Bloodstream infections due to extended-spectrum beta-lactamase-producing Escherichia coli and Klebsiella pneumoniae: Risk factors for mortality and treatment outcome, with special emphasis on antimicrobial therapy

Abstract

This study was conducted to evaluate risk factors for mortality and treatment outcome of bloodstream infections due to extended-spectrum beta-lactamase (ESBL)-producing Escherichia coli and Klebsiella pneumoniae (ESBL-EK). ESBL production in stored K. pneumoniae and E. coli blood isolates from Jan 1998 to Dec 2002 was phenotypically determined according to NCCLS guidelines and/or the double-disk synergy test. A total of 133 patients with ESBL-EK bacteremia, including 66 patients with ESBL-producing K. pneumoniae and 67 with ESBL-producing E. coli, were enrolled. The overall 30-day mortality rate was 25.6% (34 of 133). Independent risk factors for mortality were severe sepsis, peritonitis, neutropenia, increasing Acute Physiology and Chronic Health Evaluation II score, and administration of broad-spectrum cephalosporin as definitive antimicrobial therapy (P < 0.05 for each of these risk factors). In 117 of the 133 patients, excluding 16 patients who died within 3 days after blood culture sample acquisition, the 30-day mortality rates according to definitive antibiotics were as follows: carbapenem, 12.9% (8 of 62); ciprofloxacin, 10.3% (3 of 29); and others, such as cephalosporin or an aminoglycoside, 26.9% (7 of 26). When patients who received appropriate definitive antibiotics, such as carbapenem or ciprofloxacin, were evaluated, mortality in patients receiving inappropriate empirical antimicrobial therapy was found not to be significantly higher than mortality in those receiving appropriate empirical antimicrobial therapy (18.9 versus 15.5%; P = 0.666).

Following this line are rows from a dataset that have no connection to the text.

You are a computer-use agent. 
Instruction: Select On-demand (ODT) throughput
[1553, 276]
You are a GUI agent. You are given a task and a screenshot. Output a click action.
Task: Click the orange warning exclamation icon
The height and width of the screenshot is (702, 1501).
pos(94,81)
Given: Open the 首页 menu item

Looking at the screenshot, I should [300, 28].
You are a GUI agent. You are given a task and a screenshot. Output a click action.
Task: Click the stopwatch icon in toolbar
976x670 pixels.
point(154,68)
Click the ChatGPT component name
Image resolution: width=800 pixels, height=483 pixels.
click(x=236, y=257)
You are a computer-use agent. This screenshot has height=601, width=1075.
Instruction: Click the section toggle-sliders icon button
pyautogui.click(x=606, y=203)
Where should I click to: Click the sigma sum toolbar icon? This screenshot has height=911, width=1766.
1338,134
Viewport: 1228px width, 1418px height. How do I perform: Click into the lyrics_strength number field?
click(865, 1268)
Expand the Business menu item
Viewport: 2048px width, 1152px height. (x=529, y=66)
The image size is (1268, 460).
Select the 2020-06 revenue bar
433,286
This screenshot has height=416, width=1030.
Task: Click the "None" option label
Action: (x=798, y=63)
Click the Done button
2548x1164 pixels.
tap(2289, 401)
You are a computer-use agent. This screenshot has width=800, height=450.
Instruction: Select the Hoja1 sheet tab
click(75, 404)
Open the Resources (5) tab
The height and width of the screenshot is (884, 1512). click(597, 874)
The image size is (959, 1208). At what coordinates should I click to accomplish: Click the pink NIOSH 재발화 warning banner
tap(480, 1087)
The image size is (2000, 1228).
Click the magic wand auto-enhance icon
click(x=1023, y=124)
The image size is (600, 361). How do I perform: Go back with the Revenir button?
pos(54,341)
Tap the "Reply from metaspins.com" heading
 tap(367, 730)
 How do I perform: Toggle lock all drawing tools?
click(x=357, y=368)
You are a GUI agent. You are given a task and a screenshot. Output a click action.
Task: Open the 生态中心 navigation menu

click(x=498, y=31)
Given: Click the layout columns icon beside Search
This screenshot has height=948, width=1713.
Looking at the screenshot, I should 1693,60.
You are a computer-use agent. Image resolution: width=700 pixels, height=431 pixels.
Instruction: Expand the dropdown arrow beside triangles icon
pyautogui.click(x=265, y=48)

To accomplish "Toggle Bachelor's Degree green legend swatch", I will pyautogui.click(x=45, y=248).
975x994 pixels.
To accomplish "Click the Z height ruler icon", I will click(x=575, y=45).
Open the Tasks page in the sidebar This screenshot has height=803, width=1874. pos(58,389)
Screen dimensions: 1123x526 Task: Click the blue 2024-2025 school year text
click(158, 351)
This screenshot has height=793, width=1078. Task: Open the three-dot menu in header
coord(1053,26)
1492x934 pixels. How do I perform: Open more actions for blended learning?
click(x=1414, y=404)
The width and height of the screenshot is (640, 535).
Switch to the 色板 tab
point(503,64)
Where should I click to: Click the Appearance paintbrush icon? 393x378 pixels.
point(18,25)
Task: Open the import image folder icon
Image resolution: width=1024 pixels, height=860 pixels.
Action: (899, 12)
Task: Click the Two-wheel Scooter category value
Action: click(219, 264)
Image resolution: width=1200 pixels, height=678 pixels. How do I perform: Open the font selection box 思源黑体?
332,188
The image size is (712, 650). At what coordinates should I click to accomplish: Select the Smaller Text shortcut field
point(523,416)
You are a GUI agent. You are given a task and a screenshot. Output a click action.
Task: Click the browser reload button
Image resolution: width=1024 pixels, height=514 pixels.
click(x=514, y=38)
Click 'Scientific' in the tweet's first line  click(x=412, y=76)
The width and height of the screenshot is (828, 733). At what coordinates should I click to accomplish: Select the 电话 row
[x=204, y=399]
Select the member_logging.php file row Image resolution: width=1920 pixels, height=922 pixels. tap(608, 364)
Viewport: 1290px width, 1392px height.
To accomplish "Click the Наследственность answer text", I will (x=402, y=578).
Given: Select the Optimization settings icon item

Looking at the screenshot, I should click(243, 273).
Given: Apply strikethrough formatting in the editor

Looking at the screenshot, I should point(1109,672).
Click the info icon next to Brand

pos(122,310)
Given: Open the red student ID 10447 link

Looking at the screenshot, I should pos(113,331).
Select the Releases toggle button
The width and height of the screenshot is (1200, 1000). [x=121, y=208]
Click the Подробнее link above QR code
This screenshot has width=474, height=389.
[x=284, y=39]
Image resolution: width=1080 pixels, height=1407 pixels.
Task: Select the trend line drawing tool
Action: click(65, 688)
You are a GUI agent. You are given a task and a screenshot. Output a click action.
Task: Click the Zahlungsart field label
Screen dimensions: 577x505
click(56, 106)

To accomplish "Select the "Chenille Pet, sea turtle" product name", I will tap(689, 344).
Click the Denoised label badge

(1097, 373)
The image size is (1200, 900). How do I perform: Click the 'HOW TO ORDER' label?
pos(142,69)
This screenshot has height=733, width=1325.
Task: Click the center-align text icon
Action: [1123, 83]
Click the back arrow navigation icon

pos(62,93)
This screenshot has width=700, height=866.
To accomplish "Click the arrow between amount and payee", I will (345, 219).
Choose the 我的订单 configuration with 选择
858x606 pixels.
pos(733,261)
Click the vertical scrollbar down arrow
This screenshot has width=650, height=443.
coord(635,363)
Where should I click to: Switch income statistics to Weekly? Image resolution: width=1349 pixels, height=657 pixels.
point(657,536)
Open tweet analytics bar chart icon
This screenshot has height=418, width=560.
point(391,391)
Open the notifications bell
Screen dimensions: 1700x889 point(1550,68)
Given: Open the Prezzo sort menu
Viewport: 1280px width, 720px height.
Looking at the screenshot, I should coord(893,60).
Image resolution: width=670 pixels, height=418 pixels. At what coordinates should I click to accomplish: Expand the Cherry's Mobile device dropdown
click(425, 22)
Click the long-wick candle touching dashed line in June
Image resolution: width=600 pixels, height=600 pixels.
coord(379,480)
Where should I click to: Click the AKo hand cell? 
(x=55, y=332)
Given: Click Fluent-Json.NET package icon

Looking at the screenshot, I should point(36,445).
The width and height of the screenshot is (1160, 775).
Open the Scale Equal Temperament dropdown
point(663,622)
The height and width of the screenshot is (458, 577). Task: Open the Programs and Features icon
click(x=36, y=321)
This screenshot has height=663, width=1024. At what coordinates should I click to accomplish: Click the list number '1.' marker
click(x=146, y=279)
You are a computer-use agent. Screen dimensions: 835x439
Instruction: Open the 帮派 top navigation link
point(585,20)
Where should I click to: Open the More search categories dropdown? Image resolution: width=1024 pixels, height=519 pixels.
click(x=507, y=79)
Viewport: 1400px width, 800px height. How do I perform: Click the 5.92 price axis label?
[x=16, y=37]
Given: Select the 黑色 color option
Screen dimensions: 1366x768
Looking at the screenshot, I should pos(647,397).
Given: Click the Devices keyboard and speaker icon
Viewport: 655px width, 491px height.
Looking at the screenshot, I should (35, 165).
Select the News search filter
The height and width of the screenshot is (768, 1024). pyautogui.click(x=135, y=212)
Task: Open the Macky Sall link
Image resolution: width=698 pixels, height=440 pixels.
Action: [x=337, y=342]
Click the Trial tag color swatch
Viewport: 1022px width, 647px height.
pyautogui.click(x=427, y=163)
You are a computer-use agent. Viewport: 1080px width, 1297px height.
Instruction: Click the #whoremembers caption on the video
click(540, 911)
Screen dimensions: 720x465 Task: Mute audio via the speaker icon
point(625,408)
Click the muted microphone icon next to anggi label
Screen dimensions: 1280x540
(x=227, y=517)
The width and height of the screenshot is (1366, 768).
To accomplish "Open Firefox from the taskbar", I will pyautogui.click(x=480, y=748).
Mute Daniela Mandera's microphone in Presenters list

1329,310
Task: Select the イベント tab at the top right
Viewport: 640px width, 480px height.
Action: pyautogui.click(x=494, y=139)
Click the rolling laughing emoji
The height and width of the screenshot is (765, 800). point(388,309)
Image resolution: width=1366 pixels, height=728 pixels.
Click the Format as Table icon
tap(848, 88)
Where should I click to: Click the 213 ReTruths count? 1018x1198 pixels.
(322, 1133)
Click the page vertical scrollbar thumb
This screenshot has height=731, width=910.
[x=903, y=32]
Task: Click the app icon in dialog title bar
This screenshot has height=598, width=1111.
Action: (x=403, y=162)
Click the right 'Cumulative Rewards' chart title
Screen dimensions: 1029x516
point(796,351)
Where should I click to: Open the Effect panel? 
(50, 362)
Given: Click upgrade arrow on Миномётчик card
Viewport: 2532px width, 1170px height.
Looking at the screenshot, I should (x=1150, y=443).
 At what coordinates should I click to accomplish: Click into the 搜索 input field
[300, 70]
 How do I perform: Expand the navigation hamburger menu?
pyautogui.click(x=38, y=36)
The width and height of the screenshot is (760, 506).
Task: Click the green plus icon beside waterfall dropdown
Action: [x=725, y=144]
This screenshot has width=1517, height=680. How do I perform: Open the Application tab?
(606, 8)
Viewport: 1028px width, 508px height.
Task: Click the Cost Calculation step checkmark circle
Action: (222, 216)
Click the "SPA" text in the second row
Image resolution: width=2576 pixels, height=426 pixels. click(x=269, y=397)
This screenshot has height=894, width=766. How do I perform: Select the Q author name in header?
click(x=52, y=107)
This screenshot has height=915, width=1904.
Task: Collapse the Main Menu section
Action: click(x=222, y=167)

Carbapenem and ciprofloxacin were the most effective antibiotics in antimicrobial therapy for ESBL-EK bacteremia. A delay in appropriate definitive antimicrobial therapy was not associated with higher mortality if antimicrobial therapy was adjusted appropriately according to the susceptibility results. Our data suggest that more prudent use of carbapenem as empirical antibiotic may be reasonable.